55% of all accidents have an Instructor on board. And Robinson’s new mantra is “high hover”. A lot of accidents are caused by instructors teaching students that a 1-2 ft hover is safe. It isn’t – it has caused many rollover accidents when the student has made a wrong large control input and the skids have dug-in sideways. So – always teach a 5-6 ft hover.

Most R22 accidents are low time pilots – so the rule now is that you cannot instruct or take passengers until you have 150 hrs all 22 time, or 250 TT of which 100 on 22, or 500 TT of which 50 must be 22. This is to stop low time instructors being bad teachers.

Later, Tim gave Instructors 4 rules for Practise Autos :

Throttle roll-off at 17 or 18 inches MAP only. Put foot on right pedal and tense leg. (Guarding against wrong pedal input by the student). Intercept Student if RPM drops to 95%. Only allow one mistake by the student and then terminate the exercise.

Tim was also my instructor for the 90-minute flight appraisal. This 16,000 hour helicopter veteran has been working with Robinson for over 25 years and he actually bought the first production R22 from Frank. The man is cool – so cool I could swear that he was using his eyelids to control the helicopter, such was the fine control he exhibited. He put me through my paces – and I particularly enjoyed the Maximum Glide autos. Using 90 kts and 90% rotor rpm, we glided effortlessly along the length of Long Beach Harbour – the main concern is that you do the entire exercise with the low rpm horn blaring. Then we did some more standard autos – but this time into one of 3 practise pads at Long Beach airport. This full-on commercial field has 10 runways, with 3 always active.

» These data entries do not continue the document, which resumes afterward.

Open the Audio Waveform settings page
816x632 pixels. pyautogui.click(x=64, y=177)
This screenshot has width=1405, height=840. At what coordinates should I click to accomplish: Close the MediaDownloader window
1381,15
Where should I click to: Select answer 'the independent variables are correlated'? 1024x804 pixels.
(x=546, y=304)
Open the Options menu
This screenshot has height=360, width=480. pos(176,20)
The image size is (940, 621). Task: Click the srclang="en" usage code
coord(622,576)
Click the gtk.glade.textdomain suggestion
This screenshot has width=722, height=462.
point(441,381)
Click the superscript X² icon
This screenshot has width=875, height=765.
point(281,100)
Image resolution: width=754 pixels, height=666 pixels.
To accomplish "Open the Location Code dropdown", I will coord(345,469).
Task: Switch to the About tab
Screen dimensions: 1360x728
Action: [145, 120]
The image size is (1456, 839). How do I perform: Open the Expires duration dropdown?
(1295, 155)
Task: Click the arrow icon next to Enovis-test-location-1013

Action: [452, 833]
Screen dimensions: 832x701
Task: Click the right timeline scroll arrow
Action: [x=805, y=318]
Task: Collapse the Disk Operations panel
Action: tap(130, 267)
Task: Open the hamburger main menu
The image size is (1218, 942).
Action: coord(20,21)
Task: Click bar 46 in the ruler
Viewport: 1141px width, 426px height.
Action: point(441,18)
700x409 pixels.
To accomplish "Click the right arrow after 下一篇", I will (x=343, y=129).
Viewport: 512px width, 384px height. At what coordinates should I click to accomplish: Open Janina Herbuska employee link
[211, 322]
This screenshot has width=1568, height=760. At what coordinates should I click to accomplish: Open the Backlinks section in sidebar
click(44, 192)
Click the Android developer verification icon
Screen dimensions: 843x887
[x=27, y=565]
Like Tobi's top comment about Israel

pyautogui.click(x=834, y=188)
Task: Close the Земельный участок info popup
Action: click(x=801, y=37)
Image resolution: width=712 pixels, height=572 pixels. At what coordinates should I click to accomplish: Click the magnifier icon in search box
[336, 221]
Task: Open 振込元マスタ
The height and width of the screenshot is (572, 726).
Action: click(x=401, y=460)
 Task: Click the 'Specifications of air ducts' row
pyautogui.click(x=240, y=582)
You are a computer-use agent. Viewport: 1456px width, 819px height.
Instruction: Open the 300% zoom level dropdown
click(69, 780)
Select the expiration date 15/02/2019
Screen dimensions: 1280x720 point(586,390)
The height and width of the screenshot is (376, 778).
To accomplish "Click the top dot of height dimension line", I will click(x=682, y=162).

And Tim emphasised another current Robinson mantra – low speed approaches are best. They have evidence that high speed approaches are causing accidents – big control inputs at the bottom are causing instability and big flares are taking off tail rotors.

Maintenance was lectured by Robinson’s engineering whiz Pat Cox. Again, the attention to detail was astonishing. And space does not permit full disclosure – but Pat held court on such issues as hangar-rash (a big and expensive problem) and overspeeds. Some excellent demo trolleys of Robinson systems helped explain hydraulics and clutch mechanisms – and several trolley loads of bent bits hammered home the major issues such as mast-bumping and bad magneto maintenance.

In summary – you can’t even get an hour’s self-fly hire in the UK for the price Robinson charges for this course. No brainer – do it. Tip – combine it with a holiday and arrive in California a few days before the course. Jet lag and lectures don’t always mix – but the endless supply of coffee and donuts (and some great lunches) helps!
headsethair is offline  
Old 17th Sep 2003, 05:10
  #79 (permalink)  
Join Date: May 2001
Location: London
Posts: 528
Fascinating, headsethair, thanks for that. I would say, though, that 'high hover' is not a new mantra. Frank was banging on about it when I did the course nearly ten years ago.
I think (I may be wrong) that Frank used to advocate the 'hockey-stick' approach, keeping the speed on to stay out of the avoid curve. Perhaps there's been a change of mind there.
Most fascinating of all - 55% of accidents happen with an instructor on board. That really reinforces the nature of the work the R22 does.
t'aint natural is offline  
Old 19th Sep 2003, 08:29
  #80 (permalink)  
Join Date: Sep 2003
Location: Region 5 / Region 4 / and sometimes Region 8?
Posts: 83
Headsethair, I whole heartedly agree with your assessment of the course. VERY informative... (and great promotional machine for robinson esp. the factory tour!!)

Your post inspired me to go through my notes where I found this quote...

We've never had a blade come through the cockpit in a survivable accident.

We all knew what he meant (situation not survivable before blade ever reached the cockpit) but it's still a great quote.